● **TEXTO FORNECIDO**:
☆ ☆ ☆ ☆ ☆

Violeta Parra
Violeta Parra da terra e do céu:
vida e voz da resistência latino-americana
“-Violeta, usted es poeta, música, borda tapicerías, pinta.
¿Si tuviera que elegir uno de estos medios de expresión cual escogería?”
Elegiría quedarme con la gente.
Son ellos quienes me impulsan a hacer todas estas cosas2.
Violeta Parra
Humana e divina3, Violeta Parra é filha da terra e do céu - flor do chão campesino, alta estrela do firmamento latino-americano. Nascida em 1917 no interior rural do sul do Chile, jamais afastou-se dele, mesmo em suas andanças país adentro, mundo afora. Filha de Clarisa Sandoval, costureira e cantora popular, e Nicanor Parra, professor de música, seu canto precoce, em dor e em fulgor, ecoou forte no céu do continente e lá tornou-se universal, ao menos para aquelas e aqueles que, como ela, lutaram por um mundo mais justo e parelho, seja por sonho do espírito ou por necessidade do corpo, ou por ambos, como costuma ser nessas terras.
Pablo Neruda, seu amigo e conterrâneo, celebrou-a em versos:
Ay que manera de caer hacia arriba y de ser sempiterna, esta mujer!
De cielo en cielo corre o nada o canta la violeta terrestre:
la que fue, sigue siendo,
pero esta mujer sola
en su ascensión no sube solitaria:
la acompaña la luz del toronjil,
del oro ensortijado
de la cebolla frita,
la acompañan los pájaros mejores,
la acompañan Chillán en movimiento.
Pablo Neruda4
Violeta teve seu percurso talhado pelas necessidades – primeiro, como filha do campesinato, viveu a pobreza de condição e a subordinação aos poderes dos patrones ou senhorios rurais (como a maior parte da população chilena à época). Depois, com o forçoso êxodo para a cidade, experimentou misérias várias, violência e preconceito. Não à toa, ao lado dos relatos nostálgicos sobre as alegrias da vida campesina, figuram a morte e a pobreza como temas recorrentes em suas obras. Talvez por conhecer bem o sofrimento e a adversidade impostos, dizia que era preciso escolher sempre que possível, posicionar-se perante a vida e a morte, em favor da liberdade e contra toda forma de opressão.

☆ ☆ ☆ ☆ ☆

● **DADOS DA TAREFA**:
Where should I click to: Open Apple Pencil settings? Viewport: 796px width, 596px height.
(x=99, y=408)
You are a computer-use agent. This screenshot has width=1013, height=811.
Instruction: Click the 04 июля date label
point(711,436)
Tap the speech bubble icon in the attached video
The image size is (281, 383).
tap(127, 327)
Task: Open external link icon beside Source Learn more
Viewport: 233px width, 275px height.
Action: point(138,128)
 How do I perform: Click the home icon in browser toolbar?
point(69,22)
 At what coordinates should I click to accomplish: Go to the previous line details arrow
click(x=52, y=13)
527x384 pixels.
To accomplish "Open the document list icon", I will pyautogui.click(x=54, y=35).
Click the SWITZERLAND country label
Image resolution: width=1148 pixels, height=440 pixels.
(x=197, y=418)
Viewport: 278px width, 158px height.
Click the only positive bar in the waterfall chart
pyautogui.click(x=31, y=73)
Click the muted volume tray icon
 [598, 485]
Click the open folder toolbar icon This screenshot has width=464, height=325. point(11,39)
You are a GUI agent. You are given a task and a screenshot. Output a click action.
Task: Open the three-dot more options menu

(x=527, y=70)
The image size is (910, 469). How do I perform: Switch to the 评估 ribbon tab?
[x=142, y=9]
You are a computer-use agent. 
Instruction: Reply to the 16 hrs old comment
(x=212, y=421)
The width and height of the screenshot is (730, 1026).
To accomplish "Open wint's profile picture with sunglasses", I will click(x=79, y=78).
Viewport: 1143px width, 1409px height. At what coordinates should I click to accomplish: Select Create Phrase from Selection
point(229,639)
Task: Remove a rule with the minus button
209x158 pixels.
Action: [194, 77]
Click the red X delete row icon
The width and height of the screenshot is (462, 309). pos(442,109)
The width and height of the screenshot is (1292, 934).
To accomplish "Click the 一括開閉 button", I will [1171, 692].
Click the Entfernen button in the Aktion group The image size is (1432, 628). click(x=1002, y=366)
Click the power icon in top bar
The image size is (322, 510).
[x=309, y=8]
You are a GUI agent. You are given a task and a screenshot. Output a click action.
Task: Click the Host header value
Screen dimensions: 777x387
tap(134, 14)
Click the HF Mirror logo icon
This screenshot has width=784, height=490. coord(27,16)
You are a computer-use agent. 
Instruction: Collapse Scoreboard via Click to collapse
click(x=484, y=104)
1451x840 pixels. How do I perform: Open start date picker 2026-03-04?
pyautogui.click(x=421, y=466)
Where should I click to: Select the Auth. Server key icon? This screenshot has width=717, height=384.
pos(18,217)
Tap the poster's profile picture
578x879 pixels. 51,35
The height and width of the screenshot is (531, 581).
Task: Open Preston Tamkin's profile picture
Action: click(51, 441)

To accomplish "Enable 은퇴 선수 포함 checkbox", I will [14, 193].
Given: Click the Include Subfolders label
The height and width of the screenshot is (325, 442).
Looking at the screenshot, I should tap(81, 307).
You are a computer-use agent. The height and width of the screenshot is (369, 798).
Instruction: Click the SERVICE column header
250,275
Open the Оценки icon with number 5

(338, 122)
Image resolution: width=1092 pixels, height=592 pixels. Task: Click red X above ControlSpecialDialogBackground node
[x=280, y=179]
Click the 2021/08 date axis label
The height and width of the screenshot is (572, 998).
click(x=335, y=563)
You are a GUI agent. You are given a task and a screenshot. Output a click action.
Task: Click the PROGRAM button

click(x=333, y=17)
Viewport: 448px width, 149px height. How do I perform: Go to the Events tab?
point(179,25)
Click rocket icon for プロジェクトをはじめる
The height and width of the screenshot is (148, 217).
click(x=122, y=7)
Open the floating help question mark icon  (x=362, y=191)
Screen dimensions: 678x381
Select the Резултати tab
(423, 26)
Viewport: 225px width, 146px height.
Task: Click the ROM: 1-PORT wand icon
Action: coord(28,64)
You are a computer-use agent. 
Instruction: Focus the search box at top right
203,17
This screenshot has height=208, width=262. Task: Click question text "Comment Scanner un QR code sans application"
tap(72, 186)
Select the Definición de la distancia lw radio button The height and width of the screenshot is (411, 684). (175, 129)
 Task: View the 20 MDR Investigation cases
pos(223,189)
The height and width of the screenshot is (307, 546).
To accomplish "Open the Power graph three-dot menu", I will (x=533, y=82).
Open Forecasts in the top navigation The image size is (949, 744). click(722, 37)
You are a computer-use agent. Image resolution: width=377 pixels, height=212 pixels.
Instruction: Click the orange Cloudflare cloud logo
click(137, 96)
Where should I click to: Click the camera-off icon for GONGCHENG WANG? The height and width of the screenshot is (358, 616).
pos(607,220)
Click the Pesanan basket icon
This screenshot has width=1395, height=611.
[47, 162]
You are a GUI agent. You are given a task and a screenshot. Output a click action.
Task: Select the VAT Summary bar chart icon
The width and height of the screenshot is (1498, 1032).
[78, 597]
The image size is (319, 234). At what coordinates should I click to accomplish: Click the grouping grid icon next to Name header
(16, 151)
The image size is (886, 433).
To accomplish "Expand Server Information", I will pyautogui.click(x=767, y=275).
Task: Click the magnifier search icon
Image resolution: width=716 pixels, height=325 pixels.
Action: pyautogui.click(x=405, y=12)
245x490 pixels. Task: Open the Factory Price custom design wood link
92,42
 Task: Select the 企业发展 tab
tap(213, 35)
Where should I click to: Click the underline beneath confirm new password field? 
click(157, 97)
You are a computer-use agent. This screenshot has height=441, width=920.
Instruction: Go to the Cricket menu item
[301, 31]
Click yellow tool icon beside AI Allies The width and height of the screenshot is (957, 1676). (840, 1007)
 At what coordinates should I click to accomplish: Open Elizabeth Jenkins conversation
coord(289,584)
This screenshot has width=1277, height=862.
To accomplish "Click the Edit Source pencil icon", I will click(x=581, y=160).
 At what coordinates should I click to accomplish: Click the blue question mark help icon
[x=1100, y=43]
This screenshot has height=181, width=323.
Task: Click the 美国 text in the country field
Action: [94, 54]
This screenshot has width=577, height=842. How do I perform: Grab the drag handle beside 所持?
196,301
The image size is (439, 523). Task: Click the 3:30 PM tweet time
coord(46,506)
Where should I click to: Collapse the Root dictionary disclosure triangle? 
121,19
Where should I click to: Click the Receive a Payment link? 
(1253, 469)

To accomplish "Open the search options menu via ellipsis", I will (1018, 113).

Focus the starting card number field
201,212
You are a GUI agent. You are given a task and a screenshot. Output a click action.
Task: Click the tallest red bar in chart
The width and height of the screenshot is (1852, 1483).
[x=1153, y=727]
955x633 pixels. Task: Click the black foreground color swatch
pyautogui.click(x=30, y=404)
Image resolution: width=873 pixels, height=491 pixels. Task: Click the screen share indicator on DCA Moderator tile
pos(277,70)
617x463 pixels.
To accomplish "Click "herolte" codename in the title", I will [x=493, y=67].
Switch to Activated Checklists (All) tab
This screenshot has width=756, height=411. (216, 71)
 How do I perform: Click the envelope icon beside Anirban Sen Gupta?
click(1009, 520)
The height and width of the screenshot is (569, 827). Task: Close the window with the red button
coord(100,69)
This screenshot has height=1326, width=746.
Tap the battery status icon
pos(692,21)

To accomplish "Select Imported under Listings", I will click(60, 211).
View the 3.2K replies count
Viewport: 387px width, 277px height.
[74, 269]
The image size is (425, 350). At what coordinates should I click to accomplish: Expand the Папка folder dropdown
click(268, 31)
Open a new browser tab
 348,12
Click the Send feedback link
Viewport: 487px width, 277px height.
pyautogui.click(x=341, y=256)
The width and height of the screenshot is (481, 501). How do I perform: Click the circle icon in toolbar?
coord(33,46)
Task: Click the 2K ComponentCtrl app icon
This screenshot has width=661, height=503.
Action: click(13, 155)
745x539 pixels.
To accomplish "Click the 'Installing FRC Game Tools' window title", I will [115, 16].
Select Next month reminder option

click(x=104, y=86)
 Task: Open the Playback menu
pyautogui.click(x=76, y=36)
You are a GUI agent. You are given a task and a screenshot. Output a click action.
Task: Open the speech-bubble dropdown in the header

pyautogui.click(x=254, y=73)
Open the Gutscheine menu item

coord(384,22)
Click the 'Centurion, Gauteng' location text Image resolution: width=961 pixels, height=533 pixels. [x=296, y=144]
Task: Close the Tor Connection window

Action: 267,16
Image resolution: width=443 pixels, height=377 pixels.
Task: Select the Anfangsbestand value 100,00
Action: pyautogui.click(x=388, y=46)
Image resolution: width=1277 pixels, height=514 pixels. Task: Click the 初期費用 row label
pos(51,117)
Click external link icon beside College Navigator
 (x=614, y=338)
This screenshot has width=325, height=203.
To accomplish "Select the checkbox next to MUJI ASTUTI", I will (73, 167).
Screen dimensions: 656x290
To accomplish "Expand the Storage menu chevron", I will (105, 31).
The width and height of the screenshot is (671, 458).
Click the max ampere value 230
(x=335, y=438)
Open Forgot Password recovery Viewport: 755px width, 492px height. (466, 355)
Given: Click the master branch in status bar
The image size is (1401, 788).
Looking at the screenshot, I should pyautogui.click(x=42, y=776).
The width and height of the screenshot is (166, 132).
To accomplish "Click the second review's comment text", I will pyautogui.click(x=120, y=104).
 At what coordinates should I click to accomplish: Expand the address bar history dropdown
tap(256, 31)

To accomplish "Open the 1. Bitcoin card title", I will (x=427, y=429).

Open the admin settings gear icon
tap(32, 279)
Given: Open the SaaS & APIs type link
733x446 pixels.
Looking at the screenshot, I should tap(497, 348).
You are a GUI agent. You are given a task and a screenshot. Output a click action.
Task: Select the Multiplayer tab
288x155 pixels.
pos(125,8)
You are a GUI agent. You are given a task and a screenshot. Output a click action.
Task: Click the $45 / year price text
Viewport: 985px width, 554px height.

☆ ☆ ☆ ☆ ☆

● **LISTA DE TAREFAS**:
a) Transcreva o trecho do texto sobre Violeta Parra que vai de "Elegiría quedarme con" até "ser nessas terras.", inclusive.
b) Converta em um CSV de duas colunas, "texto" e "resposta", as entradas desde o início até a linha que contém "point(711,436)", inclusive, e nenhuma outra. Faça uma linha por entrada, com cada valor em um único campo entre aspas e as quebras de linha trocadas por espaços.
O texto sobre Violeta Parra e as entradas vêm de fontes diferentes.

● **RESPOSTAS COMPLETAS**:
a)
Elegiría quedarme con la gente.
Son ellos quienes me impulsan a hacer todas estas cosas2.
Violeta Parra
Humana e divina3, Violeta Parra é filha da terra e do céu - flor do chão campesino, alta estrela do firmamento latino-americano. Nascida em 1917 no interior rural do sul do Chile, jamais afastou-se dele, mesmo em suas andanças país adentro, mundo afora. Filha de Clarisa Sandoval, costureira e cantora popular, e Nicanor Parra, professor de música, seu canto precoce, em dor e em fulgor, ecoou forte no céu do continente e lá tornou-se universal, ao menos para aquelas e aqueles que, como ela, lutaram por um mundo mais justo e parelho, seja por sonho do espírito ou por necessidade do corpo, ou por ambos, como costuma ser nessas terras.

b)
texto,resposta
"Where should I click to: Open Apple Pencil settings? Viewport: 796px width, 596px height.","(x=99, y=408)"
"You are a computer-use agent. This screenshot has width=1013, height=811. Instruction: Click the 04 июля date label","point(711,436)"